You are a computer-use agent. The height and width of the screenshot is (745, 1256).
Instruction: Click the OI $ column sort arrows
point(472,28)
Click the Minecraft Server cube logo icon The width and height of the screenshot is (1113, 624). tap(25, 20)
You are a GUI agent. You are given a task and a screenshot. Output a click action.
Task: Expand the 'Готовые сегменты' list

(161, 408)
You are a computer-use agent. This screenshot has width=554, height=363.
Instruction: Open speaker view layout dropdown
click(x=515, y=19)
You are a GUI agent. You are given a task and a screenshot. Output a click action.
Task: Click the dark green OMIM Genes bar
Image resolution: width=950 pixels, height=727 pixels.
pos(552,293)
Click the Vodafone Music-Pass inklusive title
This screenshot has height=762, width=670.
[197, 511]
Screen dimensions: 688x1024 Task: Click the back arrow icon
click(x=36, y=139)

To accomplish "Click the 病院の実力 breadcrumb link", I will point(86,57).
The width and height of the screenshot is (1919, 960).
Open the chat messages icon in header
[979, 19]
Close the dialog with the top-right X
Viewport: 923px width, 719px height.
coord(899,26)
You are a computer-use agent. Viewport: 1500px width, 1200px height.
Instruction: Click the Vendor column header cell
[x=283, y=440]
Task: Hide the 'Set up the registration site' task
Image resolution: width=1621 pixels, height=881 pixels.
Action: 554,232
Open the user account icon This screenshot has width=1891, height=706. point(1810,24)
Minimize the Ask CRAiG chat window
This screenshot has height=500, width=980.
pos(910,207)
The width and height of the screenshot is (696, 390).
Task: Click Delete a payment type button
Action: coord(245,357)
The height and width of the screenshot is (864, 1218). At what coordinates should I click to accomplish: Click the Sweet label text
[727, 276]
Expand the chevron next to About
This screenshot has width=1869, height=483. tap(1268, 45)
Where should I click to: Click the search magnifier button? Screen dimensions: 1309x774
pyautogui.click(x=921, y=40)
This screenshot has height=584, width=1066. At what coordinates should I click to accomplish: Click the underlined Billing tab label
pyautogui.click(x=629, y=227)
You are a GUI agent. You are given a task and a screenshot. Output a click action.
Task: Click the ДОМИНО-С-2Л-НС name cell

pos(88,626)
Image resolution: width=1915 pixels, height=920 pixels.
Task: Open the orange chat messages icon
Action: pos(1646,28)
══════════
What to work on:
Retype all of the data word for word.

Solution:
You are a computer-use agent. The height and width of the screenshot is (745, 1256).
Instruction: Click the OI $ column sort arrows
point(472,28)
Click the Minecraft Server cube logo icon The width and height of the screenshot is (1113, 624). tap(25, 20)
You are a GUI agent. You are given a task and a screenshot. Output a click action.
Task: Expand the 'Готовые сегменты' list

(161, 408)
You are a computer-use agent. This screenshot has width=554, height=363.
Instruction: Open speaker view layout dropdown
click(x=515, y=19)
You are a GUI agent. You are given a task and a screenshot. Output a click action.
Task: Click the dark green OMIM Genes bar
Image resolution: width=950 pixels, height=727 pixels.
pos(552,293)
Click the Vodafone Music-Pass inklusive title
This screenshot has height=762, width=670.
[197, 511]
Screen dimensions: 688x1024 Task: Click the back arrow icon
click(x=36, y=139)

To accomplish "Click the 病院の実力 breadcrumb link", I will point(86,57).
The width and height of the screenshot is (1919, 960).
Open the chat messages icon in header
[979, 19]
Close the dialog with the top-right X
Viewport: 923px width, 719px height.
coord(899,26)
You are a computer-use agent. Viewport: 1500px width, 1200px height.
Instruction: Click the Vendor column header cell
[x=283, y=440]
Task: Hide the 'Set up the registration site' task
Image resolution: width=1621 pixels, height=881 pixels.
Action: 554,232
Open the user account icon This screenshot has width=1891, height=706. point(1810,24)
Minimize the Ask CRAiG chat window
This screenshot has height=500, width=980.
pos(910,207)
The width and height of the screenshot is (696, 390).
Task: Click Delete a payment type button
Action: coord(245,357)
The height and width of the screenshot is (864, 1218). At what coordinates should I click to accomplish: Click the Sweet label text
[727, 276]
Expand the chevron next to About
This screenshot has width=1869, height=483. tap(1268, 45)
Where should I click to: Click the search magnifier button? Screen dimensions: 1309x774
pyautogui.click(x=921, y=40)
This screenshot has height=584, width=1066. At what coordinates should I click to accomplish: Click the underlined Billing tab label
pyautogui.click(x=629, y=227)
You are a GUI agent. You are given a task and a screenshot. Output a click action.
Task: Click the ДОМИНО-С-2Л-НС name cell

pos(88,626)
Image resolution: width=1915 pixels, height=920 pixels.
Task: Open the orange chat messages icon
Action: pos(1646,28)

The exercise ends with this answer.